# [Reading text]
*** Block opens ***

Norway's Solstad Offshore has delivered a stark message about its future in its first-quarter results.

The survival of the world's biggest high-end offshore support vessel owner hinges on a debt-swap deal that will see banks take over the company, which is backed by billionaires John Fredriksen and Kjell Inge Rokke.

The Oslo-listed group said on Thursday that its equity is negative to the tune of NOK 6.37bn ($645m) as a result of a continuing offshore downturn made worse in recent weeks by the Covid-19 pandemic and oil price plunges.

"The company's ... financial situation is unsustainable as equity is negative and liquidity is under pressure," Solstad admitted.

The net loss in the first quarter was NOK 2.25bn, up from a deficit of NOK 528m in 2019.

A big chunk of this — NOK 1.39bn — arose from currency losses as the krone fell against the US dollar.

There was also a one-off non-cash loss of NOK 350m from terminating leases on vessels owned by Fredriksen's SFL Corp.

Revenue from the 130-ship fleet rose to NOK 1.2bn from NOK 1.14bn a year ago.

All eyes on July

On 8 May, Solstad announced a provisional restructuring agreement with most banks that will see $1.1bn of debt swapped for equity and 37 non-core ships sold.

However, three lenders have not agreed and a debt freeze was imposed on them by Solstad. Their inclusion is not considered essential to the deal.

The remaining secured debt will be included in a fleet loan maturing after four years and worth $886m.

Closing of the deal is expected to take place in July, but there is a "long-stop" date of 8 November.

"It is now a great uncertainty how the markets will develop," Solstad said.

"There are reasons to believe that the activity in general will be significantly reduced, but activity linked to oil and gas production will be less affected than activity linked to exploration and maintenance."

*** Block closes ***

# [Directions for this task]
Extend the article on Solstad Offshore's first-quarter results and debt restructuring, picking up after its final quoted sentence.

Collection entries
*** Block opens ***

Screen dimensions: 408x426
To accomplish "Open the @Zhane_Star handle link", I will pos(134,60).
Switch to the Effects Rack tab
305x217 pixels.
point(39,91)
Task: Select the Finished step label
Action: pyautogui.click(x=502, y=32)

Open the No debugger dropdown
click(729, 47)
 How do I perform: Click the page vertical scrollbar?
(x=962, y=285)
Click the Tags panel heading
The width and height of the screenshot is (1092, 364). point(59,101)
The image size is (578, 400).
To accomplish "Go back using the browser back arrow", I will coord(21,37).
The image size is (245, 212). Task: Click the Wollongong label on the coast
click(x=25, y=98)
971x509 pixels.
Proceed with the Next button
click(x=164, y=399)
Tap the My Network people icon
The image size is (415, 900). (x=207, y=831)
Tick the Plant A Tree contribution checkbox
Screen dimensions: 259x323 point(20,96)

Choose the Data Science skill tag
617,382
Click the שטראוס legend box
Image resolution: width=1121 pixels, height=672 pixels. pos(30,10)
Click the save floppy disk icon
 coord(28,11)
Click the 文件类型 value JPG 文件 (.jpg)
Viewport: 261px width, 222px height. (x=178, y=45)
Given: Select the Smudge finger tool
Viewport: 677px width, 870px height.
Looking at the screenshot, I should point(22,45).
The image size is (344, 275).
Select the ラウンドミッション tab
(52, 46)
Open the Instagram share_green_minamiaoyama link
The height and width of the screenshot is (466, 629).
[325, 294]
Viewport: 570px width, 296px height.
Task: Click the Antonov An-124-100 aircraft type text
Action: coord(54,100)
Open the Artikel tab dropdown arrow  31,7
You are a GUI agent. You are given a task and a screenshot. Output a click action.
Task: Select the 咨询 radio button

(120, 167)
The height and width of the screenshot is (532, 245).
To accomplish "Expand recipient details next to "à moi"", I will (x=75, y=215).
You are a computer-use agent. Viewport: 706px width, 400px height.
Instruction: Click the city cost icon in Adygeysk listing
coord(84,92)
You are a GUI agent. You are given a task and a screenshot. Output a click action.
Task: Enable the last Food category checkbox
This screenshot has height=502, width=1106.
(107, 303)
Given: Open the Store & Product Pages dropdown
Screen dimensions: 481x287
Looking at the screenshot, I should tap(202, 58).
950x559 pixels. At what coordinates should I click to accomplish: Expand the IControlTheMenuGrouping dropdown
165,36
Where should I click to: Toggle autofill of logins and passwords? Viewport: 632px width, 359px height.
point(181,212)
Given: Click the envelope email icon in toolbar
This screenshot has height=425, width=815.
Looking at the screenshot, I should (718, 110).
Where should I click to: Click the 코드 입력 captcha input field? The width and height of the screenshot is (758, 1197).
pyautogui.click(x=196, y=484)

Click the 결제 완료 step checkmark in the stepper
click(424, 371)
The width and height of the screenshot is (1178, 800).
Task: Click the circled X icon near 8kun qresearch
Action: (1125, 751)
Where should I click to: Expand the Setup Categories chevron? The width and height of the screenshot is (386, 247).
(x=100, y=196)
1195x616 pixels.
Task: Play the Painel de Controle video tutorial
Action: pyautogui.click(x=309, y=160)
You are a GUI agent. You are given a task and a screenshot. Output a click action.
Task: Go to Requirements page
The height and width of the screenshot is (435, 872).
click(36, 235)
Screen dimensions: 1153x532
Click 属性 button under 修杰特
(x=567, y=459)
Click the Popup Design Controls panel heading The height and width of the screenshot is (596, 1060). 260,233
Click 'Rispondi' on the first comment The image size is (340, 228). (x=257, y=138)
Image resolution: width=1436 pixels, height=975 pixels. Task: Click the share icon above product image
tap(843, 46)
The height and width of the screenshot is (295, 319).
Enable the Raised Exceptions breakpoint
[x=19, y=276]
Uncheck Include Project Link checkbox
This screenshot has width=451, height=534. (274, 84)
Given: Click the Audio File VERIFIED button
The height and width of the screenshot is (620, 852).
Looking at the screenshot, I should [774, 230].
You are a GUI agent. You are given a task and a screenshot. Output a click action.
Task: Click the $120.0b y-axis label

*** Block closes ***

# [Task output]
The offshore vessel owner also said counterparty risk has increased, and contracts may be cancelled or not renewed if a sustained challenging market situation continues.

Solstad has a contract backlog of about NOK 8.5bn, with NOK 4bn of that to be accounted for in 2020.

The company has been working to secure a vital refinancing with creditors since 2018, as it faced an ongoing liquidity crunch arising from the previous downturn in the offshore sector.

Big guns can buy stock

The company's current structure dates from 2017, when Fredriksen's Deep Sea Supply and domestic owner Farstad Shipping were merged into Solstad in a deal involving tycoon Rokke. Solstad had already taken over Rem Offshore, following the slump in the OSV market.

The stakes of these "industrial" shareholders will shrink to 0.4% after the refinancing.

But they, and chief executive Lars Peder Solstad, will continue to support the company and will be offered the chance to subscribe for shares so as to retain an ownership of up to 33% in Solstad.

Rokke is the biggest shareholder, currently with a 35.6% direct stake plus another 5% through his shipowning company, Ocean Yield. Fredriksen has 24.12% and the Solstad family controls 11.5%.

VesselsValue rates the fleet as being worth $1.34bn.